**What the task asks:**
The lines running from the one that contains "At what coordinates should I click to accomplish: Open the" to the end of the records below are what to reproduce, exactly and without pictures.

Records from a data collection
◇ ◇ ◇ ◇

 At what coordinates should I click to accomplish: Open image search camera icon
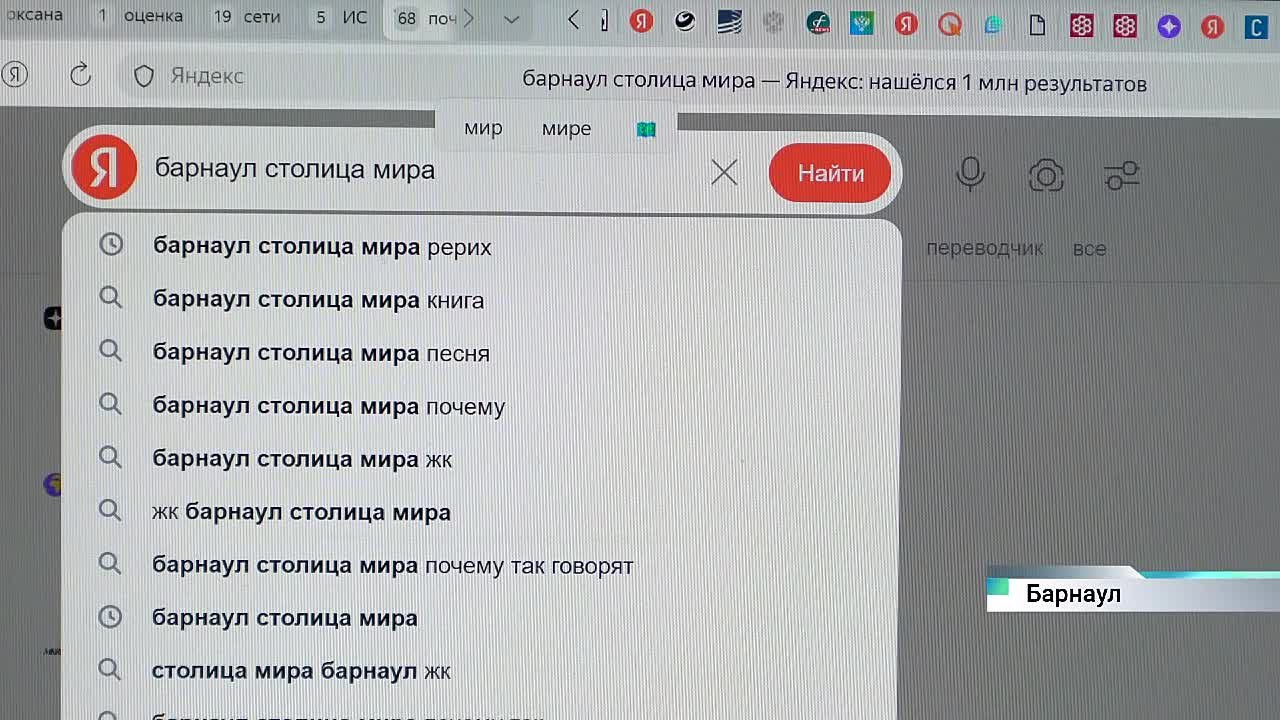coord(1046,176)
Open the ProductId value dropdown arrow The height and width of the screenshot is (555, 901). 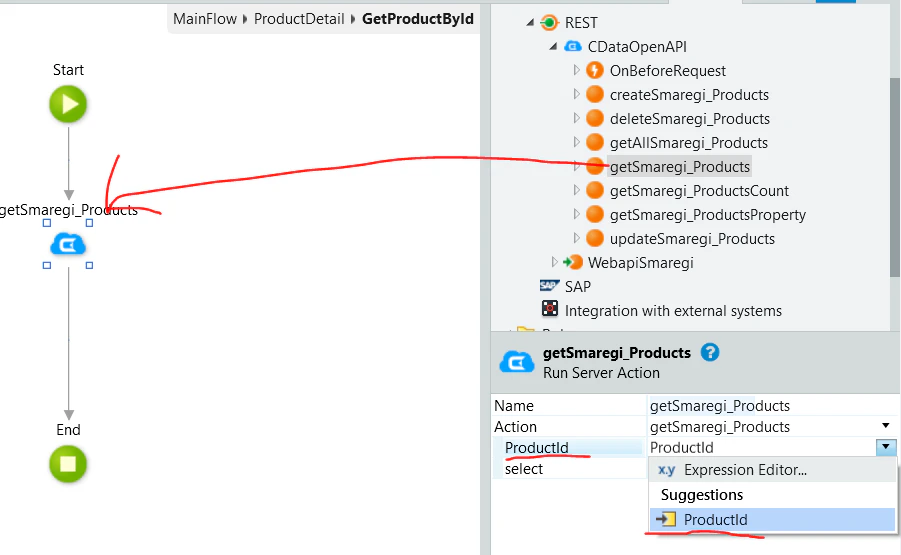[885, 446]
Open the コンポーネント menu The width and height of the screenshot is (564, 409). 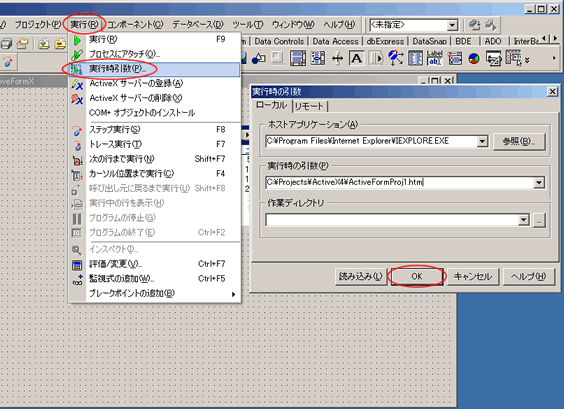coord(135,24)
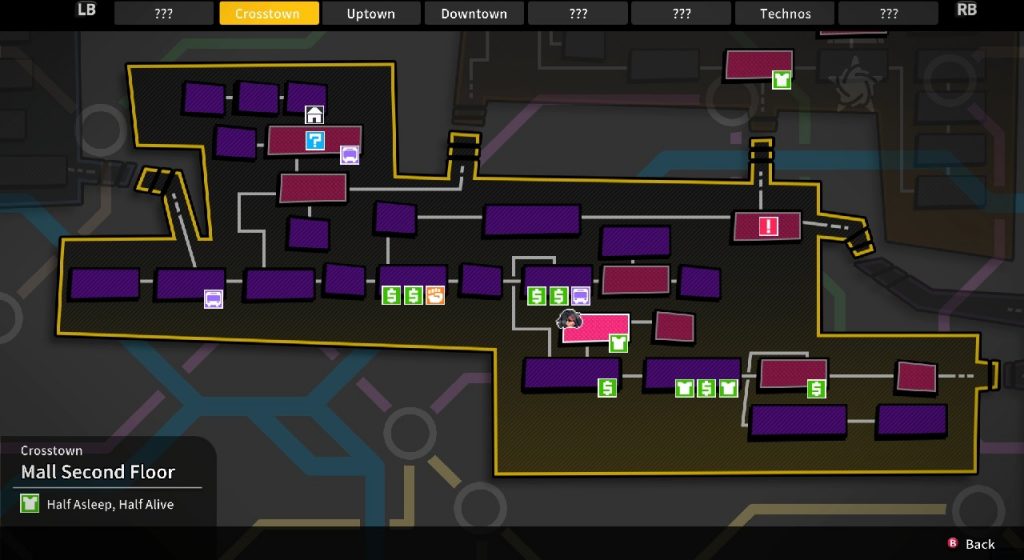This screenshot has height=560, width=1024.
Task: Click the dollar shop icon under far-right pink room
Action: point(817,389)
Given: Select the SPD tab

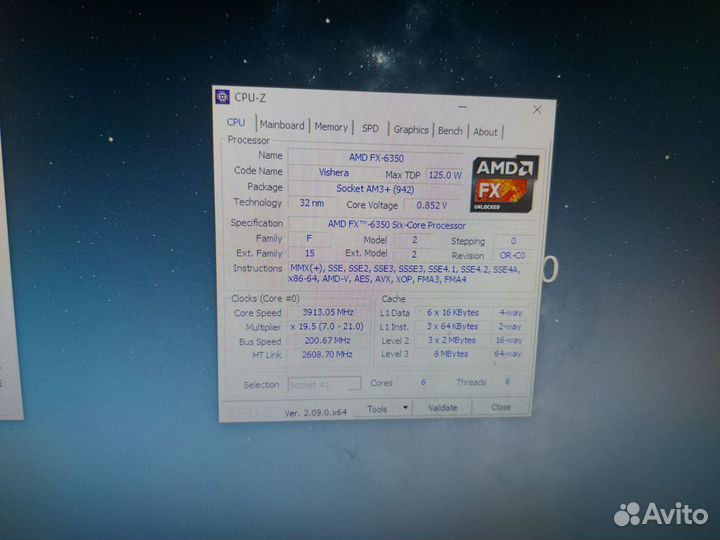Looking at the screenshot, I should coord(370,128).
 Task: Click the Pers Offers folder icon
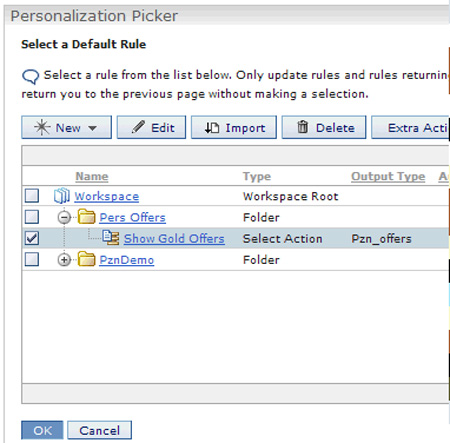pyautogui.click(x=87, y=217)
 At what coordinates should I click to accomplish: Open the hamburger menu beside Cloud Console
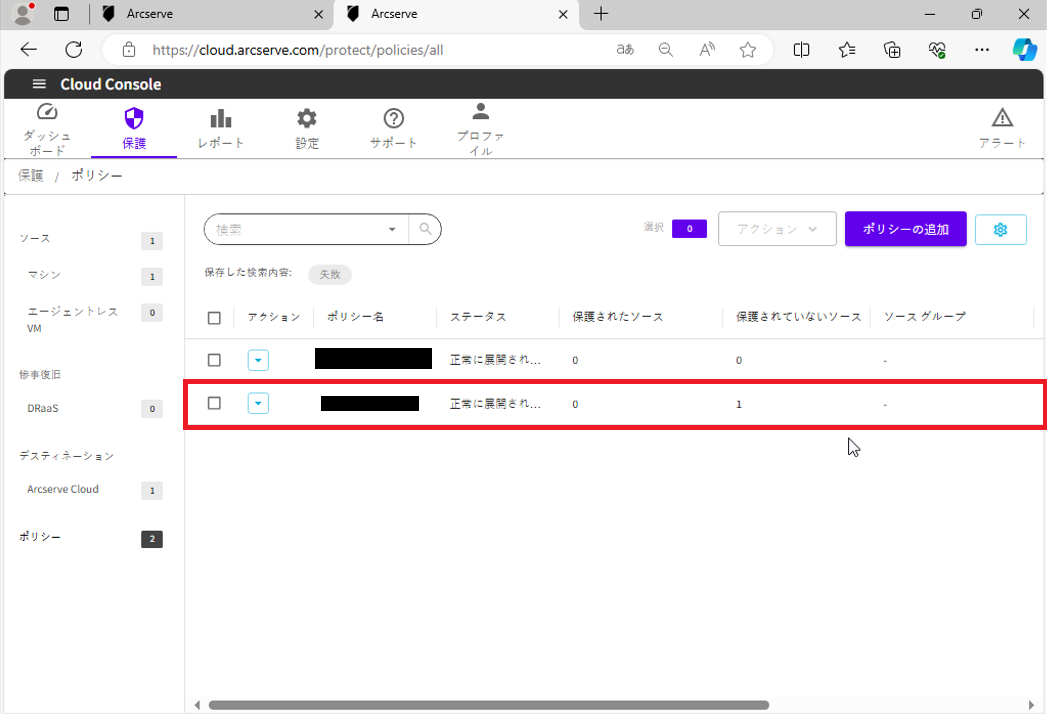(40, 84)
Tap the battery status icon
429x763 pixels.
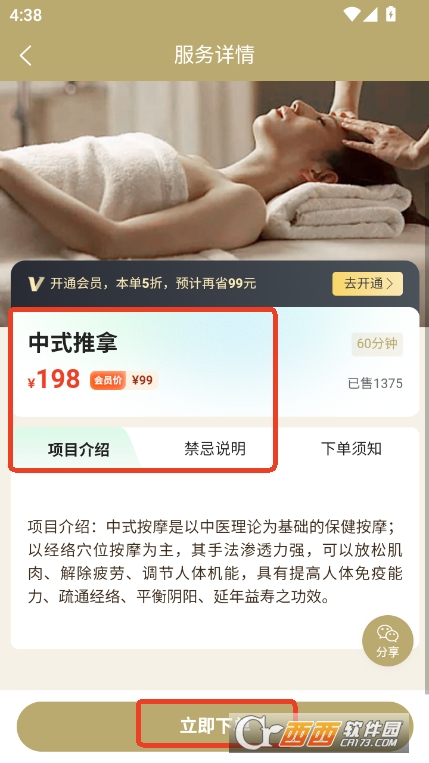click(390, 14)
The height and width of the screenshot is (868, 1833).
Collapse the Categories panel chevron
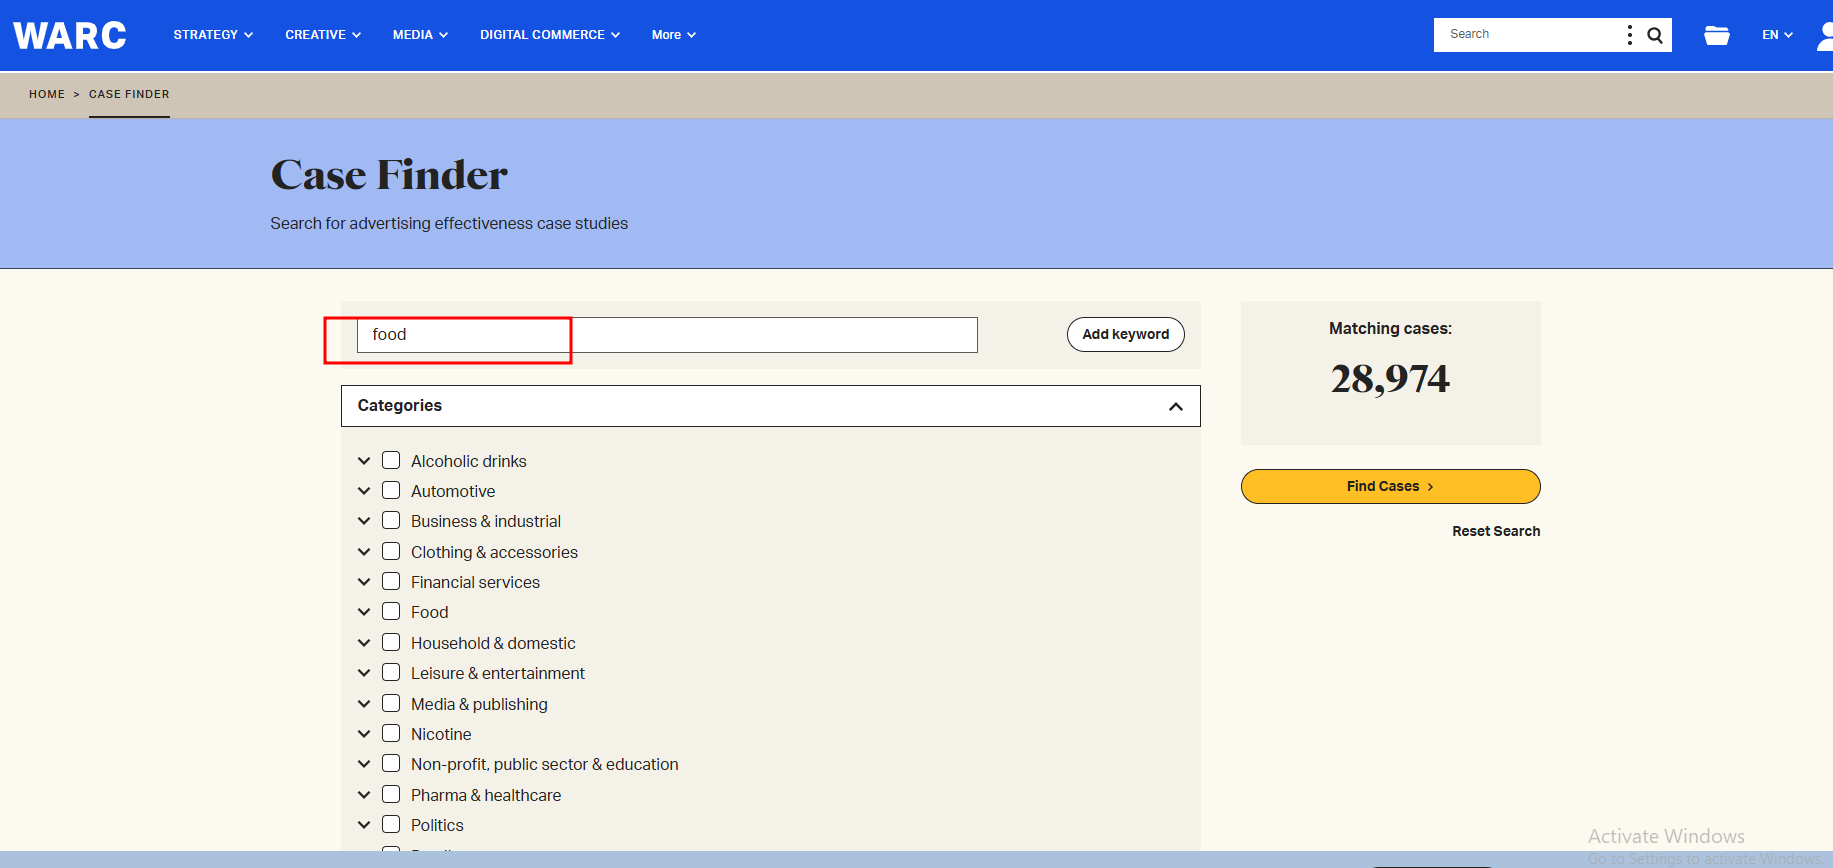pos(1175,406)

◇ ◇ ◇ ◇

**Written solution:**
 At what coordinates should I click to accomplish: Open the hamburger menu beside Cloud Console
(40, 84)
Tap the battery status icon
429x763 pixels.
click(390, 14)
The height and width of the screenshot is (868, 1833).
Collapse the Categories panel chevron
pos(1175,406)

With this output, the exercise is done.